As mentioned, Waymo has repositioned itself as a self-driving technology company that’s “in the business of making better drivers.” To that end, it’s partnered with Fiat-Chrysler to develop a ride-sharing service relying on semi-self-driving Pacifica vans, intended to start service in 2017. Fiat-Chrysler revealed a related concept car at CES 2017, the Chrysler Portal.

Google X – Project Loon

In an effort to solve global internet accessibility problems, Google X developed Project Loon. It uses high-atmosphere balloons that ascend much like weather balloons but are superpressured, which allows them to last for significantly longer, and it beams internet to areas in need. Previously, the balloons were meant to operate singly around the globe, which presented a variety of problems. In 2017, Google X is applying an algorithm that allows these balloons to flock. This is done by using machine learning to take advantage of various weather data and wind patterns to cluster together and provide a significant internet signal to an area in need.
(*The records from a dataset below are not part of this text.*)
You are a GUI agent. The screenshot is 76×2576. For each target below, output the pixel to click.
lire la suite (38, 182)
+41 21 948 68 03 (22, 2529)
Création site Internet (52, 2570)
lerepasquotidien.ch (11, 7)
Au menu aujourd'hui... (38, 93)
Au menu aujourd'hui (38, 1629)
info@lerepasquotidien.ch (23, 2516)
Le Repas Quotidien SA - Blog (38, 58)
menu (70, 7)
Google finally entered into the health-tracker game when Verily unveiled a new tracker smartwatch in April 2017. Unlike most trackers, however, this isn’t headed straight to consumers. Instead, Verily is partnering with Duke University and Stanford Medicine to launch a four-year research study of about 10,000 participants referred to as Project Baseline. The goal is to drastically improve our understanding of what a healthy “baseline” looks like and more clearly understand indicators of wellness. This, in turn, should lead to advancements in technology for disease prevention rather than relying on a diagnosis/treatment cycle.
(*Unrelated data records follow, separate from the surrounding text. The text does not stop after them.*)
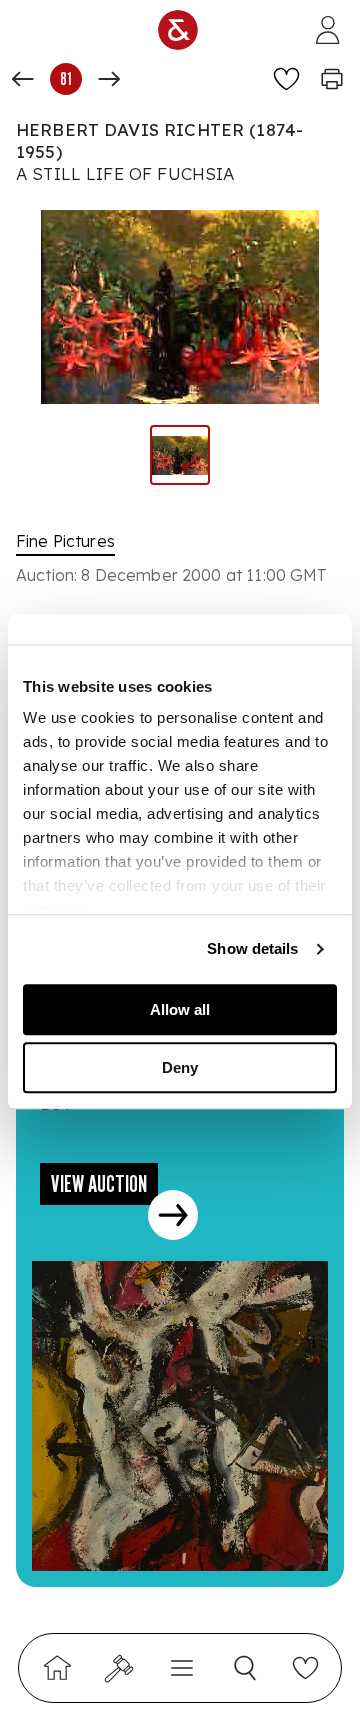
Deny (180, 1067)
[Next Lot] (109, 79)
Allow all (180, 1009)
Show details (252, 948)
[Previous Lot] (23, 79)
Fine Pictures (65, 541)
As you can see, Google’s Alphabet umbrella wields serious market potential as it continues to drive the technology and innovation that define the modern world. Waymo, Project Loon, and Verily represent only a small portion of what we can expect to see from Alphabet in the future as the brand provides new platforms, new audiences, and new ways of understanding and interacting with the world. Google wanted a new way to approach its business model, and it should be an inspiration for considering new perspectives on how technology can drive the trajectory of your business and marketing.